SPC owns some of Australia’s most iconic heritage food brands including SPC, Ardmona, Goulburn Valley and ProVital.
“Over a long period, we have seen an increase in reliance on foods imported from overseas which has resulted in losing the skill and expertise of agri-businesses in Australia. To safeguard Australia’s food security we need to protect our intellectual property in creative foods as well as foods of the future. We also have to create more valued-added food products so that we can stand on our own two feet and take our products to the world,” SPC CEO Robert Giles said.
“Even with a global pandemic, we have seen our business go from strength to strength — in 2020 alone we have launched over 100 new food and beverage products.
“We firmly believe that it will be manufacturers and innovators like SPC who will help drive Australia’s post-COVID economic recovery.
“We must all take the opportunity to support those businesses so they can become leading brands that service not only the Australian population but the world.”
SPC is currently conducting a $100m capital raising via a private share placement offer that will value the Shepparton-based company at almost $260m.
“We appointed Shaws & Partners as lead managers. The good part about it is we haven’t had to go overseas to get capital — it is all Australian capital. Because of how well we are performing, if we get less than $100m in the raising, we are not fussed,” Hussein Rifai said.
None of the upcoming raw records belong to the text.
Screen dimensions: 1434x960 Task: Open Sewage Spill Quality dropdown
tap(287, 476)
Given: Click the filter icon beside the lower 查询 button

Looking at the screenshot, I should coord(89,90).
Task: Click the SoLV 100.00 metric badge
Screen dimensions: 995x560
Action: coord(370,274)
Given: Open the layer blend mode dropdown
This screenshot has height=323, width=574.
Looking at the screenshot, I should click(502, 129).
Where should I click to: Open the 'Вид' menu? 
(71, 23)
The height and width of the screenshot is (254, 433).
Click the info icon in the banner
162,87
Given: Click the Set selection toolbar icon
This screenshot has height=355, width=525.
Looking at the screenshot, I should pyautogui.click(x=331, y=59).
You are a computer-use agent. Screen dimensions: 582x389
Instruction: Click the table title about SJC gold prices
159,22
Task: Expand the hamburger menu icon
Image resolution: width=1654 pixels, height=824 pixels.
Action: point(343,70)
He said SPC was currently trading well above budget for the current year after posting earnings before depreciation and amortisation (EBITDA) of $45.6m last year from revenue of $284.1m. This compares to a $13m loss two years ago.
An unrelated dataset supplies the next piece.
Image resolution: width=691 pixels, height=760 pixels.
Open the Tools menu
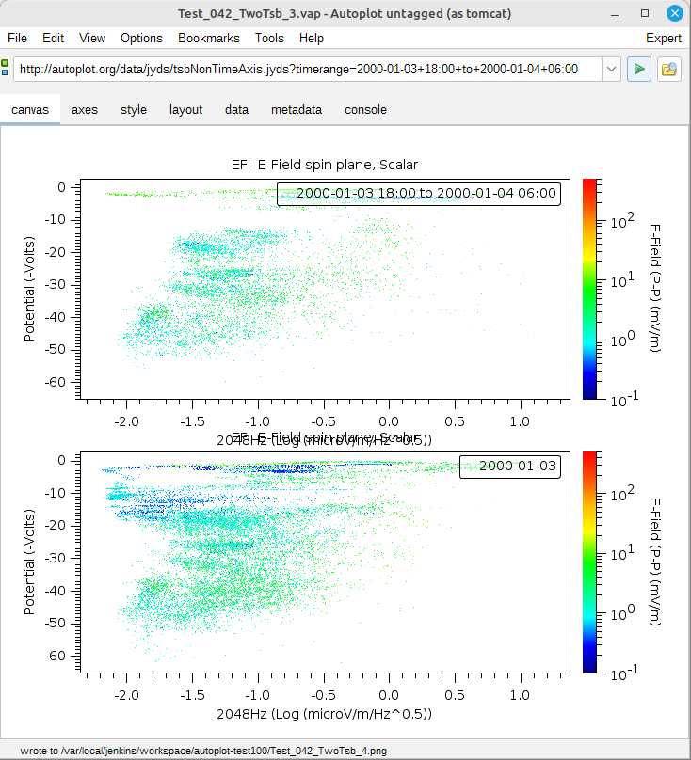point(269,38)
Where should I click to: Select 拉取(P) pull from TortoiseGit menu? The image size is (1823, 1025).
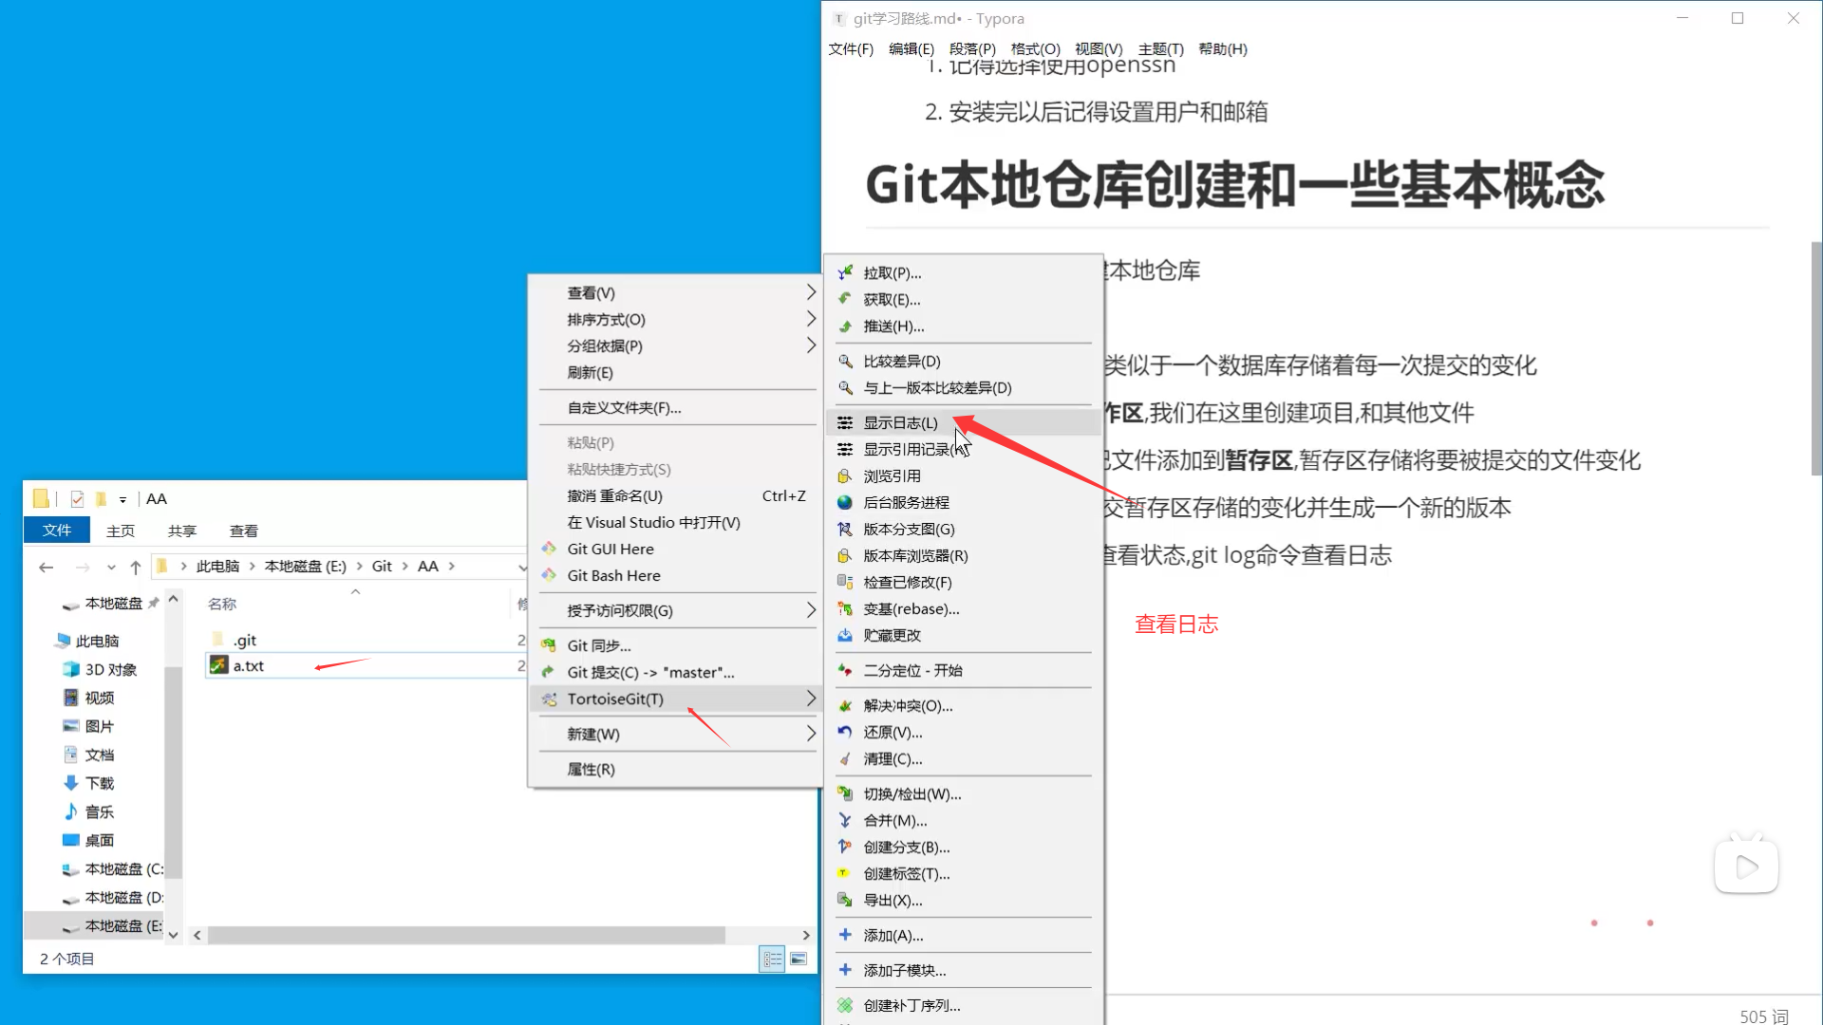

“We have been significantly above budget this year, top line and bottom line. We expect that is going to get better as we continue the process of integrating Kuisine,’’ he said.
SPC last month signed a deal to take a controlling shareholding in Kuisine Group, a $30m Sydney-based business that manufactures high-quality prepared meals and finger foods through its subsidiaries the Kuisine Company, The Gluten Free Meal Company and The Good Meal Company.
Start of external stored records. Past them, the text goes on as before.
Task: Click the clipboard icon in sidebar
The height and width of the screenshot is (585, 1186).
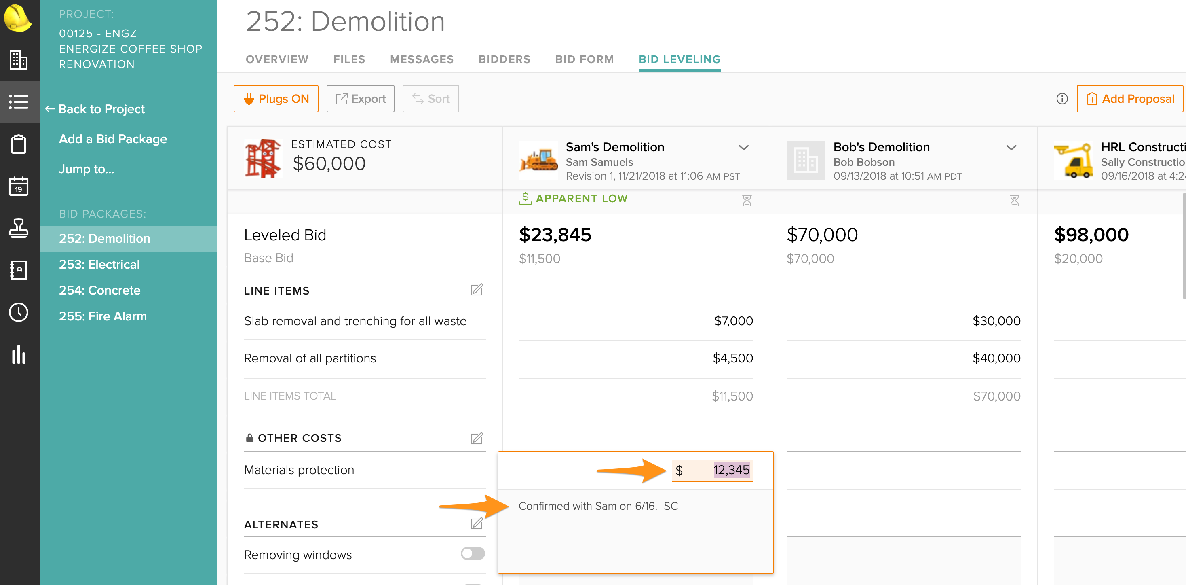Action: coord(18,144)
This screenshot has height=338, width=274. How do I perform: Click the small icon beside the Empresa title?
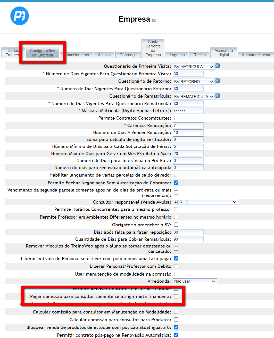pyautogui.click(x=154, y=20)
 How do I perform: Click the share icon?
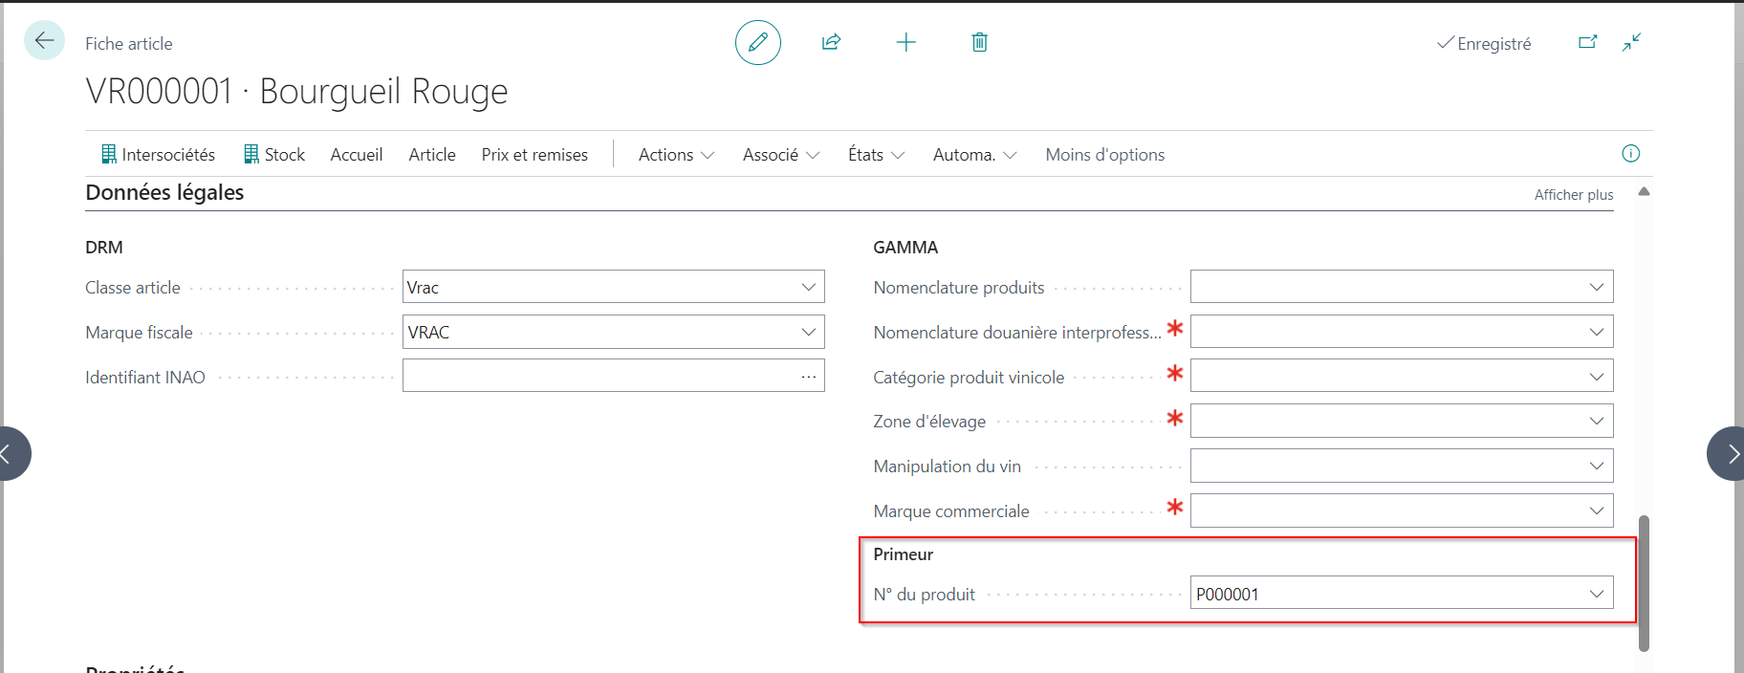[x=831, y=42]
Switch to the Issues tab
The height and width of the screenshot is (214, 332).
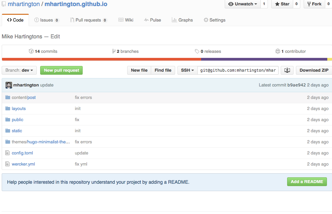[x=47, y=20]
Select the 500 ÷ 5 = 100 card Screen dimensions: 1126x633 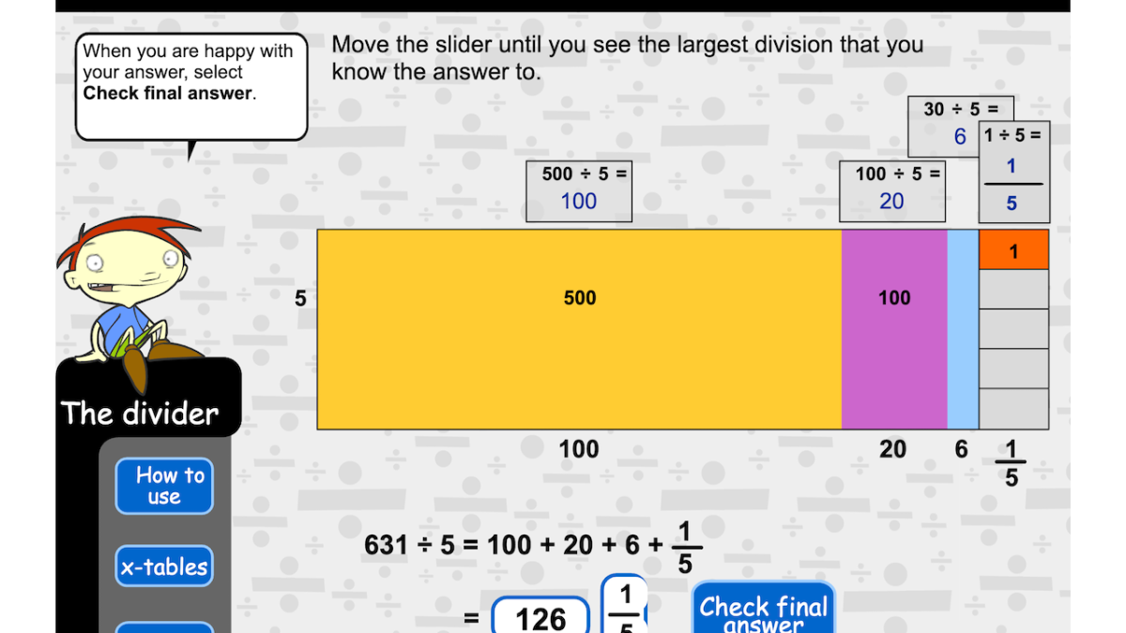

The deal, which gives SPC the ability to increase its ownership of Kuisine to 100 per cent, has allowed it to diversify into non-supermarket channels and develop a new range of health-related food products.
It was the group’s first move into the frozen prepared-meal category.
In October 2019, Kuisine was awarded a second five-year contract to supply 72 per cent of ready meal requirements to the NSW Health hospital network.
At full rollout, this contract will require provision of 9 million meals per annum to NSW hospitals.
The Good Meal Co has also spent the past three years developing an online e-commerce platform dedicated to servicing NDIS and aged care home customers.
The acquisition of Kuisine came after SPC’s recent agreement to acquire the Helping Humans business, which produces healthy beverages, post-mix, and fermented botanicals products.
Dates, jackfruit and pomegranates have also been added to the SPC product portfolio over the past 12 months, the latter through the purchase of the PomLife brand from Australian Pomegranate Growers.
Mr Rifai said SPC was currently in negotiations for another significant acquisition that he expected to be completed in the new year.
“We already have another local, Victorian-based acquisition in the pipeline in one of the target categories we are looking at. We are hoping pre-Christmas we will have a term sheet signed,’’ he said.
SPC recently appointed Frenchman Hubert Houtrique, a former executive of Danone and Lion Group, to the new role of general manager quality and operational improvement.